Caso Esposito, cosa sta succedendo? Il punto di Arba e Cornacchia
Nuova rubrica della domenica sera, targata TuttoCagliari.net, dove i nostri Vittorio Arba e Giancarlo Cornacchia esprimono le loro impressioni sui principali casi di giornata riguardanti il Cagliari. Il primo episodio non poteva che partire da quello che sta assumendo le dimensioni di un vero e proprio caso, ovvero quello di Sebastiano Esposito, legato al mancato rinnovo con il club rossoblù.
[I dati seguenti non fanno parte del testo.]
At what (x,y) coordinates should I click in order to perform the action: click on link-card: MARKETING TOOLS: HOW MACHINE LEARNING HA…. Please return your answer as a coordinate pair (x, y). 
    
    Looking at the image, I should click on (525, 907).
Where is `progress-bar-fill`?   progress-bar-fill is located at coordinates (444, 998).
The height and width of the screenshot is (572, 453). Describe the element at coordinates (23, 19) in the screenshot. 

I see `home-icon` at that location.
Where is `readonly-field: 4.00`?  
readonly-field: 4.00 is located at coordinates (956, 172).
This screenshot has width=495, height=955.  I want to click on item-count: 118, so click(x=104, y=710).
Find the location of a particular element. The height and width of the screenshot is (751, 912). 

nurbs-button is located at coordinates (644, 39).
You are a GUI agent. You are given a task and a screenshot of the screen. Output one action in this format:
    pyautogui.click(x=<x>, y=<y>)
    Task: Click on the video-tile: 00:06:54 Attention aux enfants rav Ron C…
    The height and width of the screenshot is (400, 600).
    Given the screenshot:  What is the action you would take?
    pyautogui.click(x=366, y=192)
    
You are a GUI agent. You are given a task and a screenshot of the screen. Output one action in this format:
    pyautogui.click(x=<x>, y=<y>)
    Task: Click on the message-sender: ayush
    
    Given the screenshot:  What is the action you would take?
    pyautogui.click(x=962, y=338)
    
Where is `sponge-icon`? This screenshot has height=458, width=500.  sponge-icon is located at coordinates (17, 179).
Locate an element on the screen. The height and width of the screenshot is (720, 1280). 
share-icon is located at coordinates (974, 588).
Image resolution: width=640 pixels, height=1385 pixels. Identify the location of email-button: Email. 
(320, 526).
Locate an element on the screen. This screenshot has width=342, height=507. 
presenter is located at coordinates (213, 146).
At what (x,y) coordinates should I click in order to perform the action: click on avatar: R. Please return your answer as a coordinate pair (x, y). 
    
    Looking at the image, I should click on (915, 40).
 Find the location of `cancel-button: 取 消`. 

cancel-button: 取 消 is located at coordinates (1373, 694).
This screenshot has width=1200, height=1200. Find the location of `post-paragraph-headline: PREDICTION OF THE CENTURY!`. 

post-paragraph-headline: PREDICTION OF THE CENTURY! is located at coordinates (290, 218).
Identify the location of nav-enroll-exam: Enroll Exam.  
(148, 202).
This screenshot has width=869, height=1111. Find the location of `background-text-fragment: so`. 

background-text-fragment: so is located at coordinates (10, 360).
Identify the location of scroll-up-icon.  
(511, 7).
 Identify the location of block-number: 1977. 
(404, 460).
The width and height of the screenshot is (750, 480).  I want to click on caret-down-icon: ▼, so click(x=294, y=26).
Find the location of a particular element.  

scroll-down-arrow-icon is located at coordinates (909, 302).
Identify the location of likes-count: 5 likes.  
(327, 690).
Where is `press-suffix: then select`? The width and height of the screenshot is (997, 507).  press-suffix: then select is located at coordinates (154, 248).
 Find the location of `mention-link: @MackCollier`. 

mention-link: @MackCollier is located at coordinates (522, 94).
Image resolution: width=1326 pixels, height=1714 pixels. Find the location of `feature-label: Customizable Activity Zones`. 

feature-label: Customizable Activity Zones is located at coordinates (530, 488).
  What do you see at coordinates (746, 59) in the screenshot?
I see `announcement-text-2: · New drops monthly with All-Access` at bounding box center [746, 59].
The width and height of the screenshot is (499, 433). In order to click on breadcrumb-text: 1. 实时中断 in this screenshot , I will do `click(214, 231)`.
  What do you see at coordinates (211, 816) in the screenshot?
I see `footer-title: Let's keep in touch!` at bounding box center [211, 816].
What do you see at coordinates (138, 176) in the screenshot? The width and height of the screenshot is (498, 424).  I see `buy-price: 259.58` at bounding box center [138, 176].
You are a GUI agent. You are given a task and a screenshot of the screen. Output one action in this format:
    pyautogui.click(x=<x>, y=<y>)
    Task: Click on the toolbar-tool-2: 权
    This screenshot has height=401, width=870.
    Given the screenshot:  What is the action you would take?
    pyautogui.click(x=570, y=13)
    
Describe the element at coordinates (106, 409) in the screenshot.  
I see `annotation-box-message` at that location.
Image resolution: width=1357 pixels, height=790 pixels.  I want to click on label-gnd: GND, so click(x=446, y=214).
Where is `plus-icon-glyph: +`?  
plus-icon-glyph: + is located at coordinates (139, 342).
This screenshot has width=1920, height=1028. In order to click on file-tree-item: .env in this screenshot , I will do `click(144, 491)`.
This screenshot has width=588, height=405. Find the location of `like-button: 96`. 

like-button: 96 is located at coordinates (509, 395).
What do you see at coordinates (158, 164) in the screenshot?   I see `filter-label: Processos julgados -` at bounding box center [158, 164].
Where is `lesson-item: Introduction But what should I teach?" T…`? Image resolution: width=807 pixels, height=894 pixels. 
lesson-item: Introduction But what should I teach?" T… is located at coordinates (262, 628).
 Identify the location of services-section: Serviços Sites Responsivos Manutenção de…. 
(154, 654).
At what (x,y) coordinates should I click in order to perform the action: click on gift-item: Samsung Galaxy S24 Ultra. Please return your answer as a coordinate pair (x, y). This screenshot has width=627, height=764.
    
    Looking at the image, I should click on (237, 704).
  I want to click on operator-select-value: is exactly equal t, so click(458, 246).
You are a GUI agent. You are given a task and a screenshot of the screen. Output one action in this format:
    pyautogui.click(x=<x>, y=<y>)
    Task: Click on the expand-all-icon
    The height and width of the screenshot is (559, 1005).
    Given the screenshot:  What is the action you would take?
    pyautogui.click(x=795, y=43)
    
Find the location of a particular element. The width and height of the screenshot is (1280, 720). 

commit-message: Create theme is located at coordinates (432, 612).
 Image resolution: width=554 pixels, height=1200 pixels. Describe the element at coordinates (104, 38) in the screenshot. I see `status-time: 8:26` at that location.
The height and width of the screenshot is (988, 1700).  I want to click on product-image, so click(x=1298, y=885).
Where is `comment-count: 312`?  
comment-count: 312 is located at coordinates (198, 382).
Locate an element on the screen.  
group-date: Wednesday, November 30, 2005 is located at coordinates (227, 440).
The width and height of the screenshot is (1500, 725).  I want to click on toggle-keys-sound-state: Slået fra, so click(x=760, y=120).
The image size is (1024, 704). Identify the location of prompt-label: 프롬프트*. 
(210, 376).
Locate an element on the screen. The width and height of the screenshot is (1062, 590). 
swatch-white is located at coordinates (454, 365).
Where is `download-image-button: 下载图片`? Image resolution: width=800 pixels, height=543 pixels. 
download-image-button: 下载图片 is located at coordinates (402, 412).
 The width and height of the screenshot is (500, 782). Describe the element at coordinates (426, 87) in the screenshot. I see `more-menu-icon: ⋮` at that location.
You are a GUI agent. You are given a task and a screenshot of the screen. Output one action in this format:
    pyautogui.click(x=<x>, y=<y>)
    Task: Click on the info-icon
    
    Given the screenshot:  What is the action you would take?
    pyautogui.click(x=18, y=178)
Facciamo un po' di chiarezza. In questi giorni era previsto un incontro tra il Cagliari e l'entourage del giocatore, anticipato dal collega Luca Cerchione ai microfoni di TuttoCagliari Live, con il club rossoblù pronto a blindare l'attaccante, che già vanta un contratto fino al 2030 e che al momento percepisce 1,1 milioni lordi a stagione, ovvero 600.000 euro netti. Tutto ciò per evitare un affondo del Napoli, che aveva già effettuato un sondaggio con il club rossoblù, qualora fosse riuscito a cedere uno tra Lucca e Lukaku. Perché l'adeguamento contrattuale? Perché il Cagliari valuta 20 milioni il cartellino del giocatore e perché il 40% della futura rivendita di Esposito andrebbe nelle casse dell'Inter, club dal quale il Cagliari ha riscattato l'attaccante stabiese. Rinnovo che non è ancora arrivato e “mal di pancia” da parte dell'agente Mario Giuffredi e dello stesso Esposito. Una situazione che, per certi versi, ricorda quella di Di Lorenzo al Napoli due estati fa, sperando - parere personale - che l'epilogo sia il medesimo.
Giancarlo, che ne pensi di tutto ciò che sta accadendo al riguardo nelle ultime ore?
"Che dire, Vittorio? È una situazione molto complessa. È chiaro che un giocatore valutato 20 milioni di euro desideri essere retribuito come tale. Francamente, non mi aspettavo che accadesse neanche 24 ore dopo l'intervista rilasciata dal giocatore ai colleghi de La Gazzetta dello Sport, dove, di fatto, sosteneva di voler essere responsabilizzato per aiutare i più giovani della squadra. Rimarrebbe da capire se si tratti di una promessa mancata del Cagliari o se qualche dettaglio sia venuto meno. Che il ragazzo aspiri a guadagnare di più è assolutamente lecito, ma ci sono modi e tempi da rispettare. Chiaramente parliamo di ipotesi, ma conosciamo il lavoro dei procuratori. La cessione di Gaetano, grande amico di Esposito - condizionale assolutamente obbligatorio -, potrebbe avere suscitato in lui lo stesso desiderio. Personalmente, ho fiducia che la questione rientri e si risolva con un nulla di fatto e che Esposito possa diventare il leader maximo della squadra di Pisacane".